(INPUT DATA Opens)

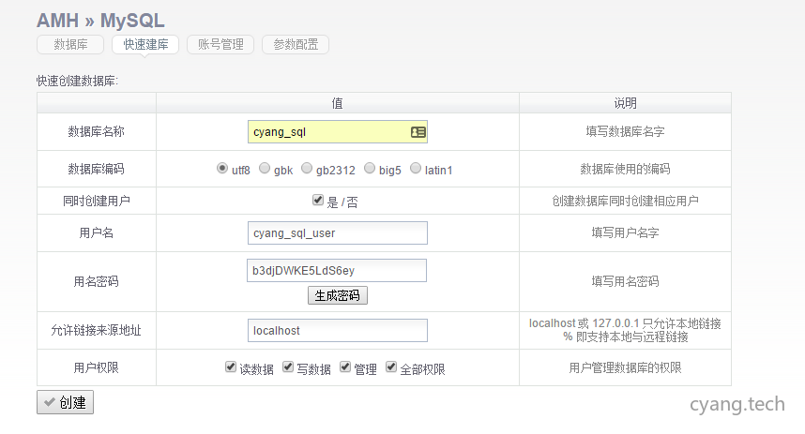
Task: Select the utf8 encoding radio button
Action: click(x=222, y=169)
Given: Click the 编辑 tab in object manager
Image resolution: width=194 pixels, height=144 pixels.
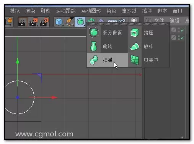Looking at the screenshot, I should 174,21.
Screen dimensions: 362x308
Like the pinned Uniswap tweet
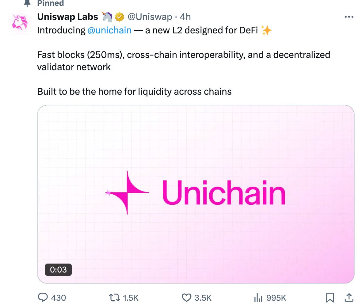click(x=187, y=297)
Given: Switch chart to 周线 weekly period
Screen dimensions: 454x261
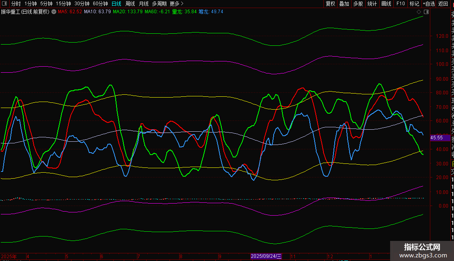Looking at the screenshot, I should (130, 4).
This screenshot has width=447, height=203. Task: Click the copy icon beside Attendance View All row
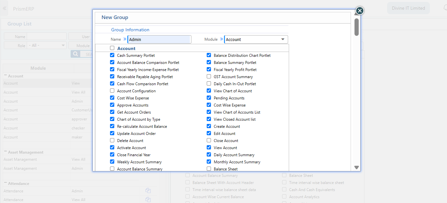[x=148, y=199]
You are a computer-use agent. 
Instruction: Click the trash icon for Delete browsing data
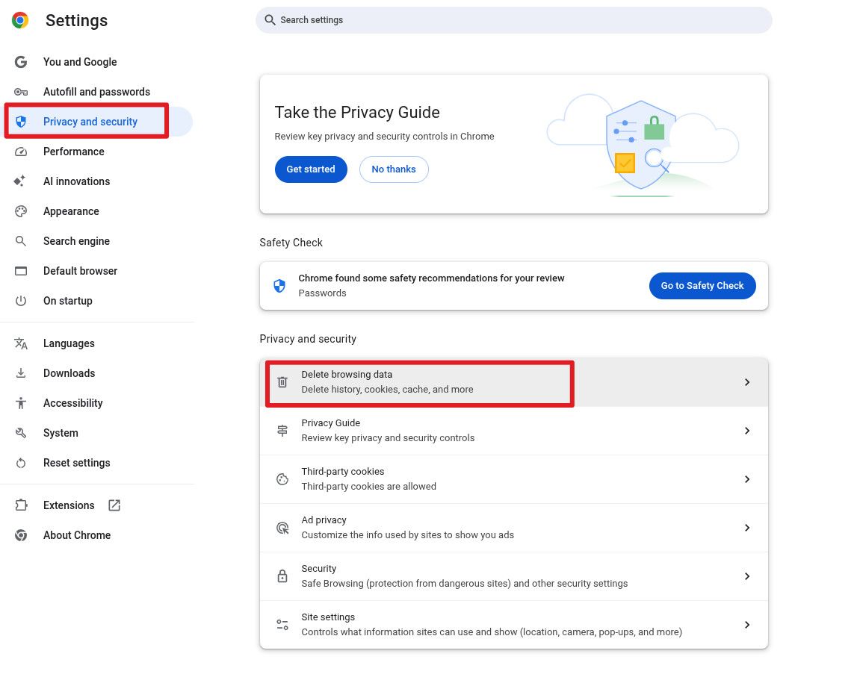click(282, 382)
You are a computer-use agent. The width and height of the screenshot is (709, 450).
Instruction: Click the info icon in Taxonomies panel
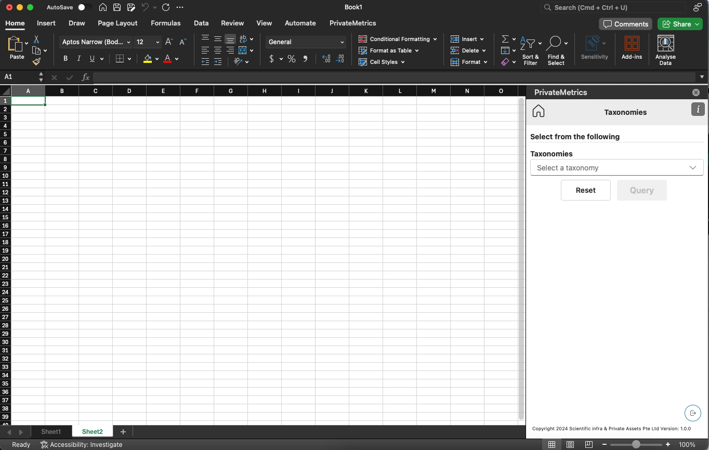(x=698, y=109)
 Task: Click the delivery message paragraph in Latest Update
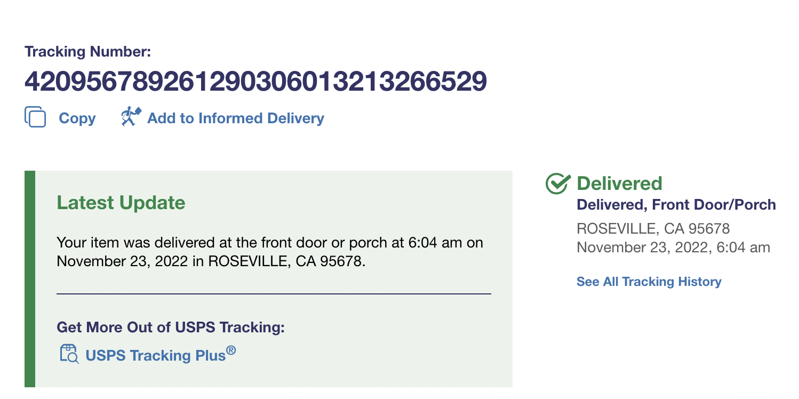pos(269,252)
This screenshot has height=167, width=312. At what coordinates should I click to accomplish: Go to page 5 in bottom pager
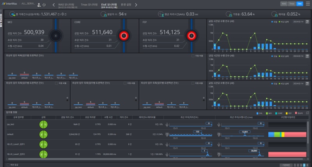[307, 165]
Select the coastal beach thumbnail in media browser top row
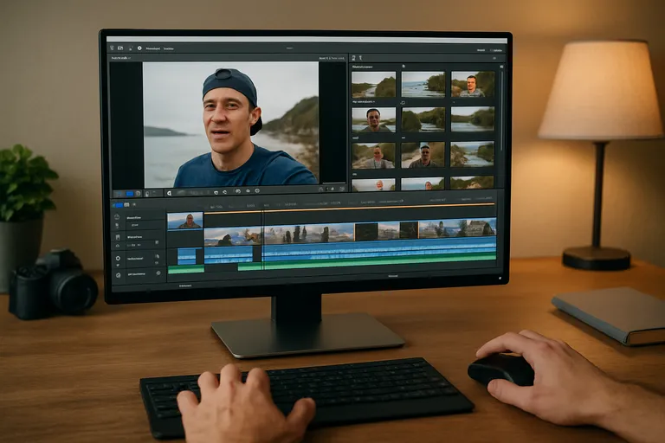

(INPUT DATA Closes)

[TASK ITEM] What is wanted is an exact copy of the lines from the line with "Given: Click the 编辑 tab in object manager" through the end of the records, both ends included, pictures excluded.

[ANSWER BELOW]
Given: Click the 编辑 tab in object manager
Image resolution: width=194 pixels, height=144 pixels.
Looking at the screenshot, I should 174,21.
Screen dimensions: 362x308
Like the pinned Uniswap tweet
click(x=187, y=297)
Given: Switch chart to 周线 weekly period
Screen dimensions: 454x261
Looking at the screenshot, I should (130, 4).
This screenshot has width=447, height=203. Task: Click the copy icon beside Attendance View All row
[x=148, y=199]
You are a computer-use agent. 
Instruction: Click the trash icon for Delete browsing data
click(282, 382)
You are a computer-use agent. The width and height of the screenshot is (709, 450).
Instruction: Click the info icon in Taxonomies panel
(x=698, y=109)
 Task: Click the delivery message paragraph in Latest Update
pos(269,252)
This screenshot has height=167, width=312. At what coordinates should I click to accomplish: Go to page 5 in bottom pager
[307, 165]
Select the coastal beach thumbnail in media browser top row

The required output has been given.